Il senso di Theresa May per la Brexit

Questa settimana il primo ministro britannico Theresa May ha pronunciato un importante discorso al parlamento di Londra, in cui ha iniziato ad illustrare le modalità di attuazione dell’uscita della Gran Bretagna dall’UE (la Brexit).

Theresa May a Davos (www.lastampa.it)

Il suo discorso era molto atteso perché, finora, la Brexit era rimasta un “buon proposito” senza dettagli su come questa avrebbe impattato sui rapporti tra Gran Bretagna e Unione Europea e sull’economia del regno Unito. Tuttavia, chi si aspettava maggiori dettagli è rimasto deluso, poiché si è trattato di un discorso alquanto vago, mirante più che altro a convincere il Parlamento a concedere fiducia al piano in 12 punti che il governo sta attualmente preparando. Tra i passaggi principali del discorso vi è la volontà di non ricercare un accordo a tutti i costi con Bruxelles: “un non accordo è meglio di un accordo sfavorevole al Regno Unito”, sottolineando come la vittoria del “Leave” non sia stata una chiusura al mondo da parte della Gran Bretagna, bensì una volontà di portare il proprio paese ad aprirsi maggiormente al mondo, lasciandosi alle spalle le pastoie europee nel solco della tradizione internazionalista del Regno Unito (qualcosa non quadra).
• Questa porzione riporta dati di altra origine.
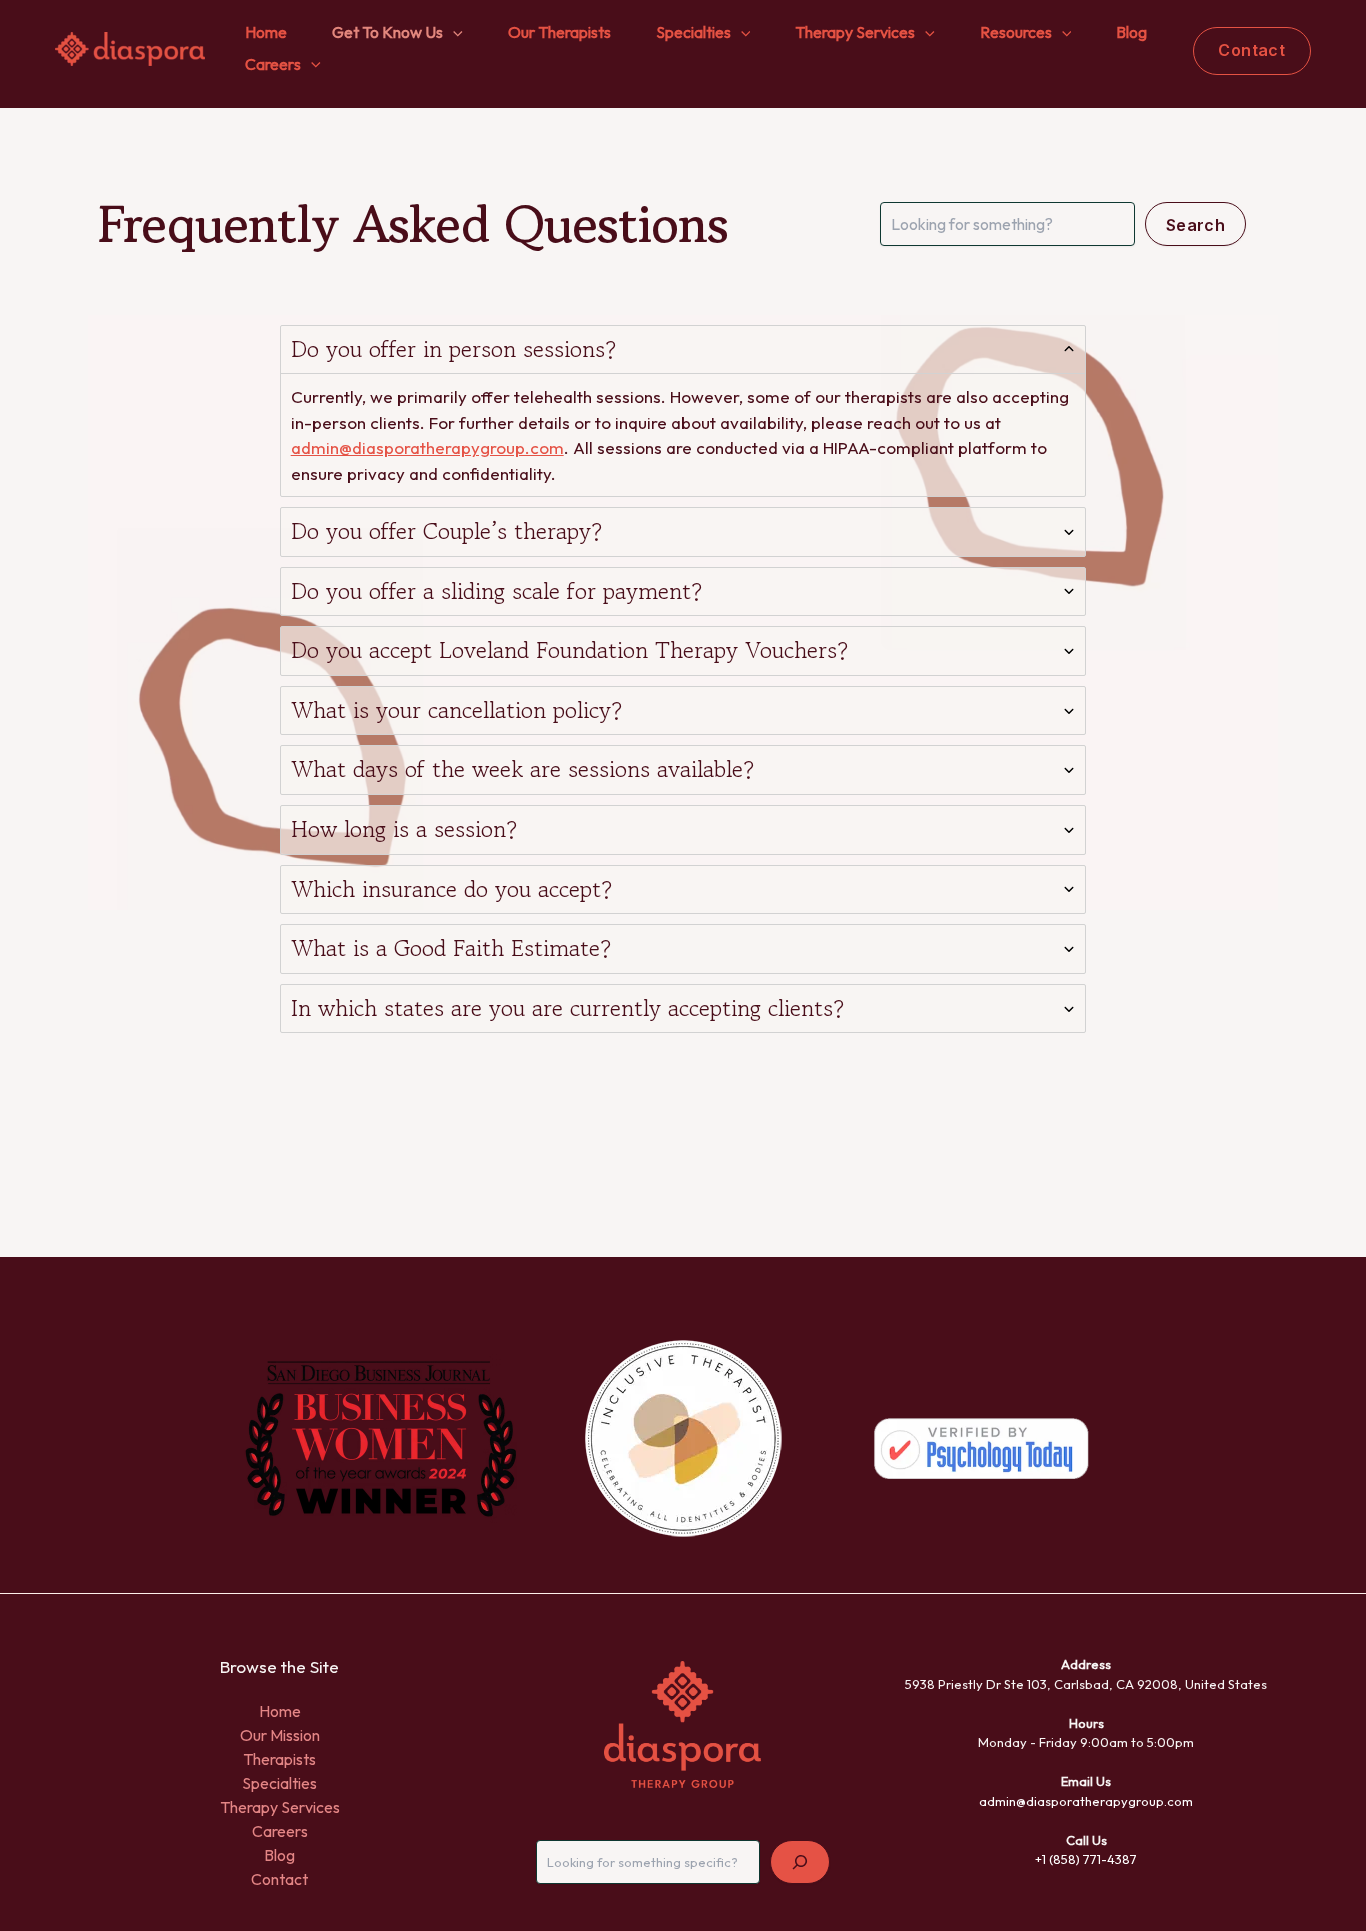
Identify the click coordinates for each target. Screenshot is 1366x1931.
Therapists (279, 1759)
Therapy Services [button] (855, 32)
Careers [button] (273, 64)
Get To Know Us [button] (387, 32)
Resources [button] (1016, 32)
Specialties (279, 1783)
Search (1195, 225)
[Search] (800, 1862)
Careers (280, 1831)
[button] (453, 33)
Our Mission (280, 1735)
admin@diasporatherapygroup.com (427, 447)
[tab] (683, 411)
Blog (1131, 32)
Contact (279, 1879)
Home (266, 32)
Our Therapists (559, 32)
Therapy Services (280, 1807)
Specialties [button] (693, 32)
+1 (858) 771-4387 (1086, 1859)
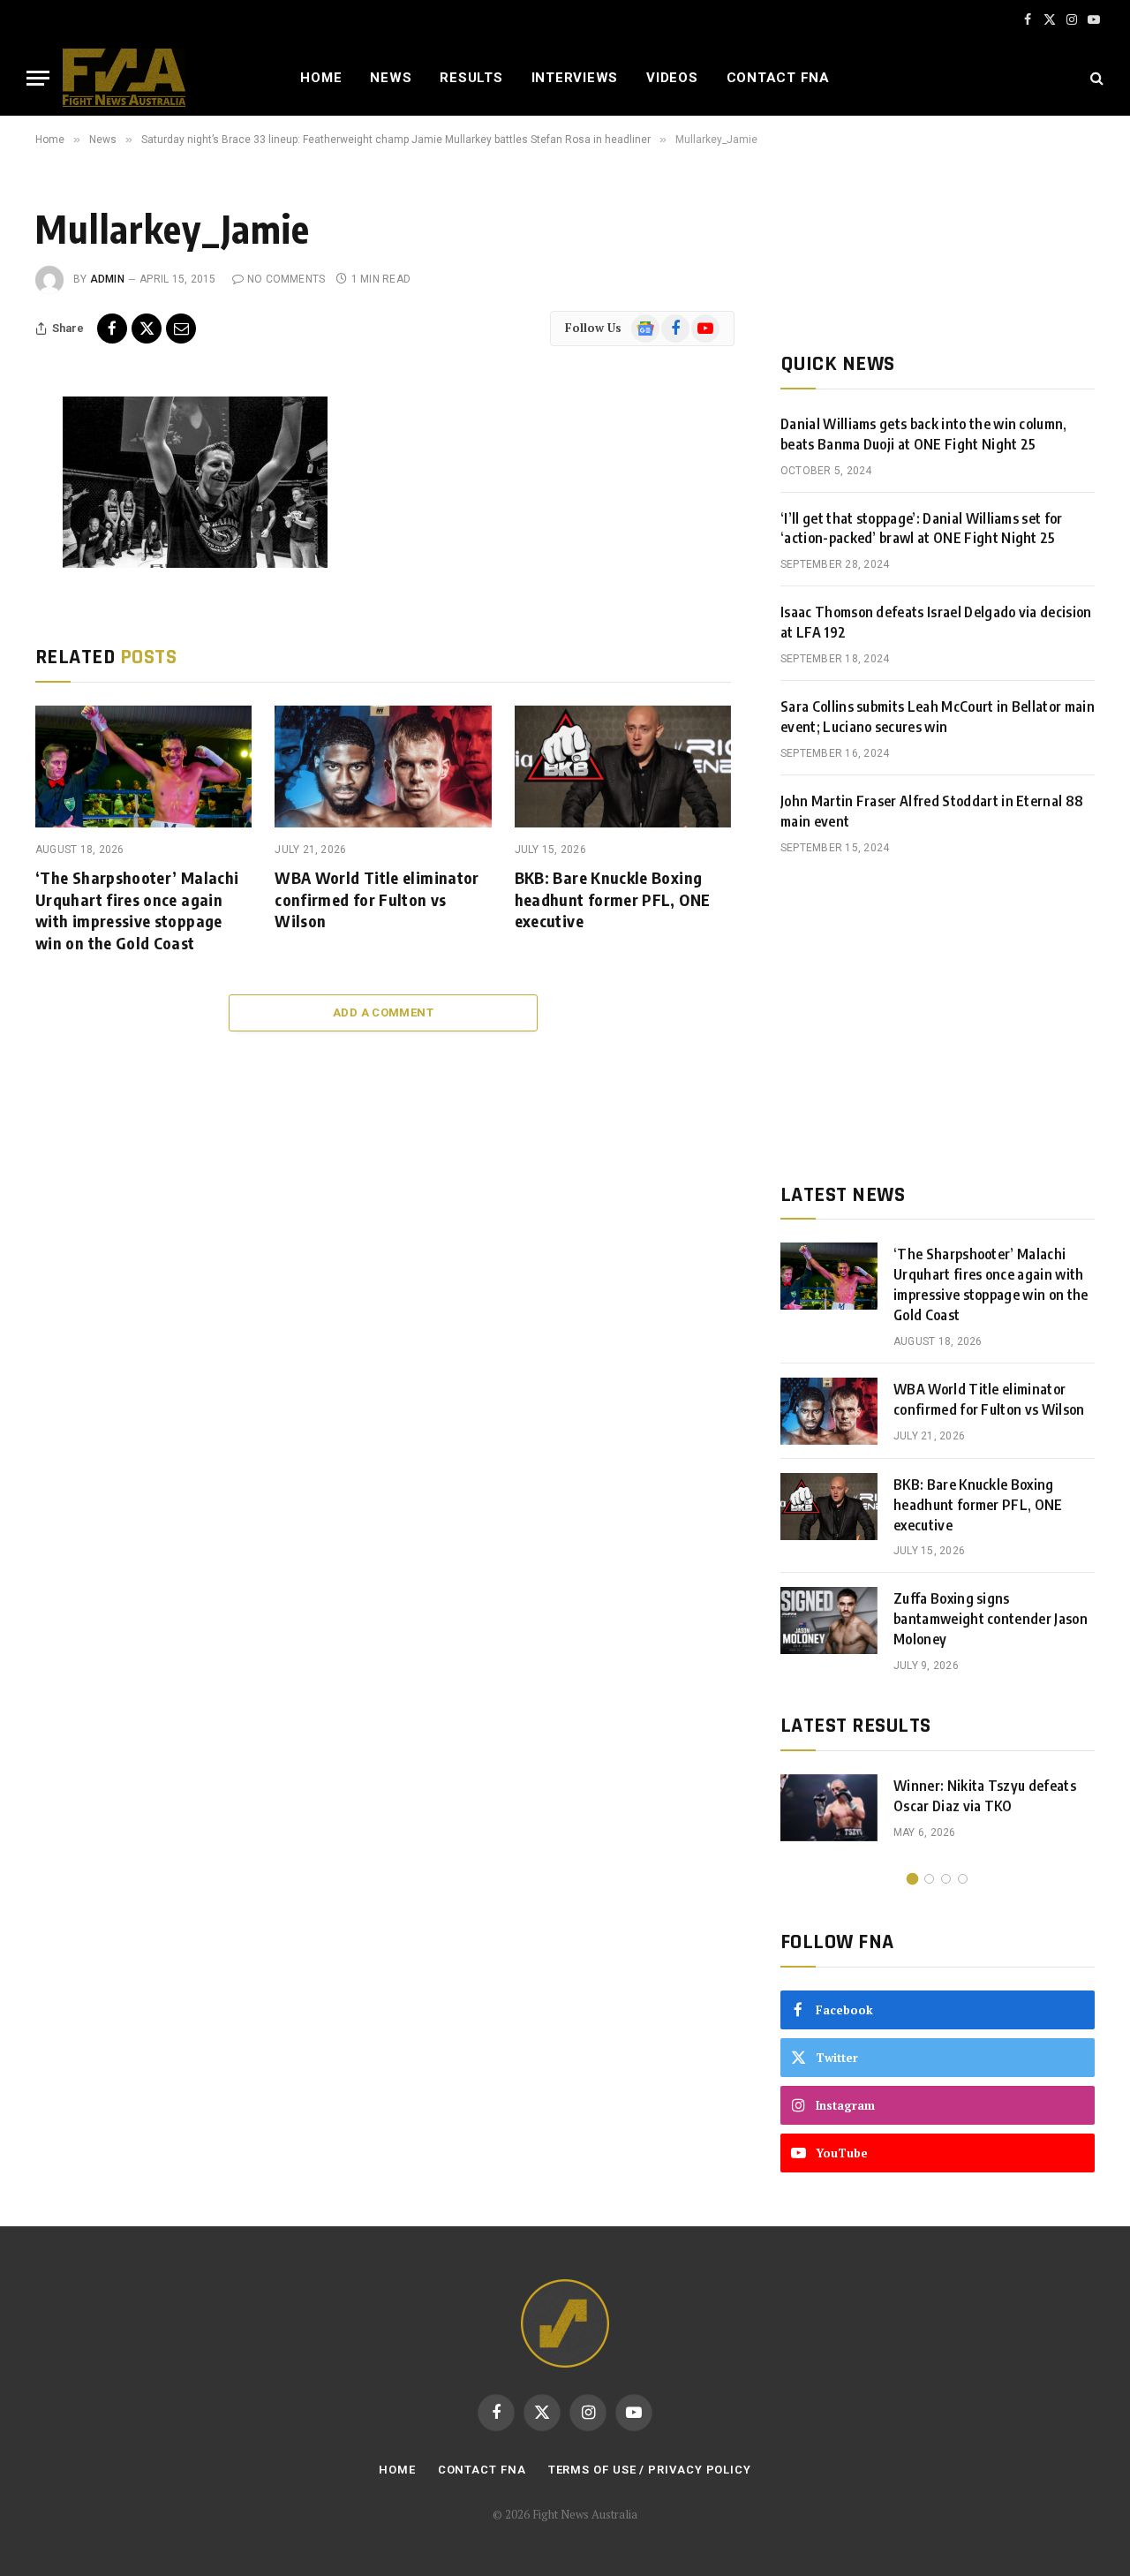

La May rimane fiduciosa di poter ottenere un accordo favorevole con Bruxelles sulla Brexit, la cui procedura dovrebbe partire ufficialmente da marzo. Da qui poi vi saranno due anni di tempo per concludere un negoziato sui trattati commerciali e sulla circolazione delle persone tra l’UE e Londra. Le premesse sono comunque la non volontà di rimanere nel mercato comune, non voler più sottostare alle decisioni della Corte di Giustizia Europea e voler riprendere il pieno controllo dei propri confini. Una valanga di aria fritta buona per convincere gli elettori, ma che probabilmente, alla fine dei negoziati, lascerà il Regno Unito molto più impoverito rispetto a prima della Brexit. Il primo problema sarà proprio l’abbandono del mercato comune, principale sbocco dei prodotti britannici e che sicuramente causerà numerosi problemi in borsa alle aziende britanniche. Anche la City, polo finanziario dell’Unione Europea, vedrebbe ridursi il suo volume di affari in maniera non indifferente. A meno che la Gran Bretagna non stia ripristinando in segreto il proprio impero coloniale, la Brexit rischia di tagliarla veramente fuori dal mondo, al contrario di quanto vadano affermando i suoi sostenitori.

E pensare che tutto era nato come mossa elettorale per battere Farage che, ironia della sorte, non è nemmeno riuscito a farsi eleggere in parlamento. Tra due anni si vedranno i risultati di questa mossa azzardata, ma non serve essere dei profeti per sapere che saranno pessimi. E la Brexit rimarrà come esempio per tutti quegli pseudo capipopolo dell’estrema destra che non hanno ancora capito come funziona veramente il mondo. Auguri, e si spera che l’accordo sia il più duro possibile. Dentro o fuori, nessuna alternativa.